Exercise prompt: Omit every image, and transcribe the remaining entries exactly as given.

-------- Given information

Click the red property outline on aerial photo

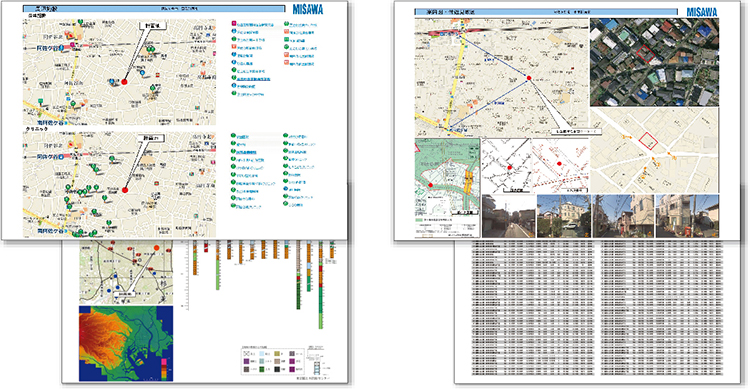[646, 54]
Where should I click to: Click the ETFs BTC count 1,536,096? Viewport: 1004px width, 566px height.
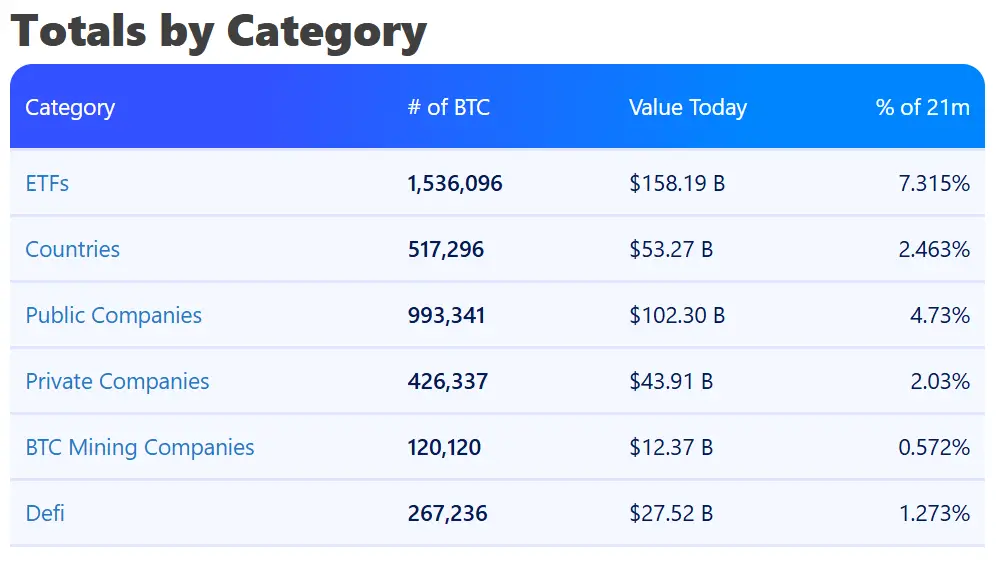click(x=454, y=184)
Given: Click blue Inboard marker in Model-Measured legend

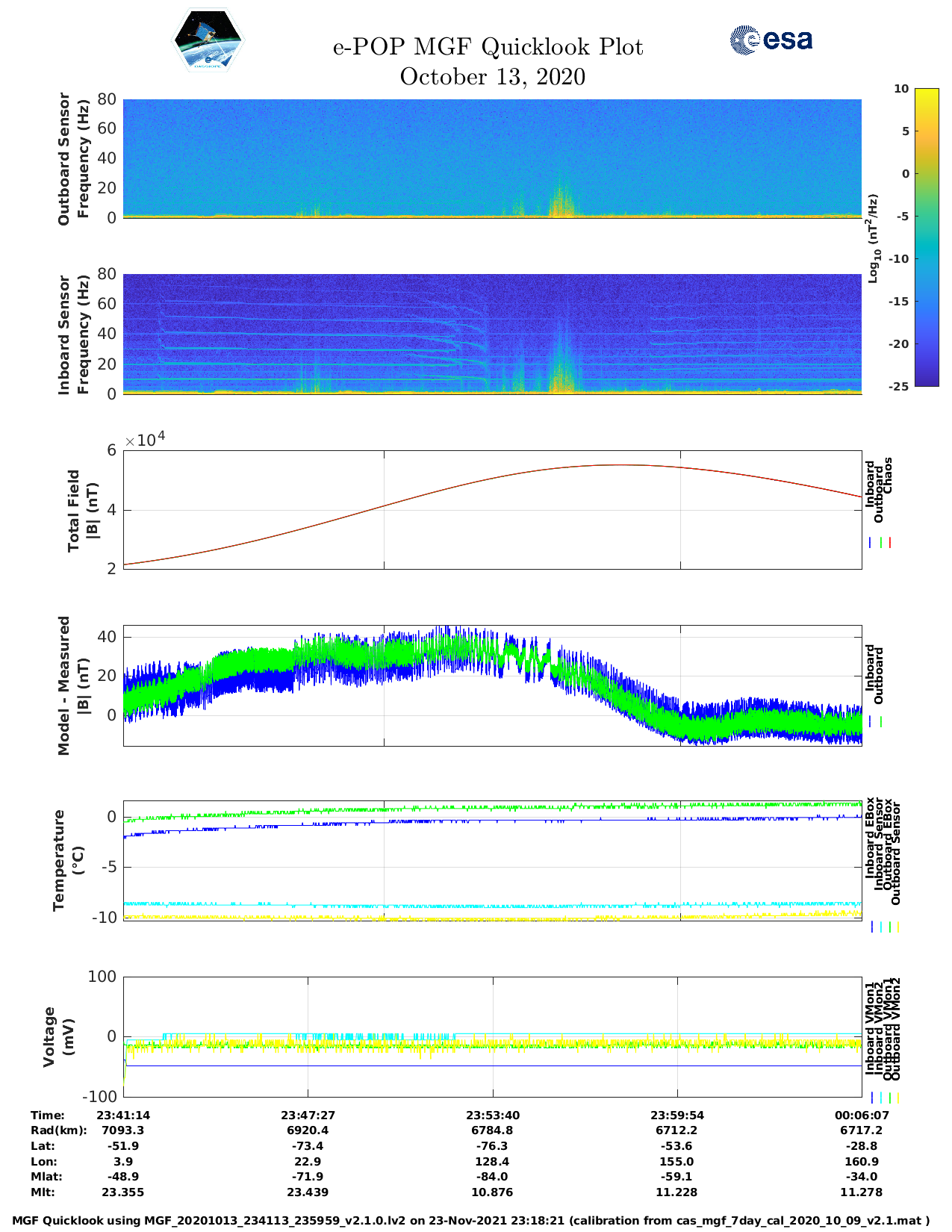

----------------

Written answer:
Click the red property outline on aerial photo

[646, 54]
Where should I click to: Click the ETFs BTC count 1,536,096? Viewport: 1004px width, 566px height.
click(x=454, y=184)
Given: Click blue Inboard marker in Model-Measured legend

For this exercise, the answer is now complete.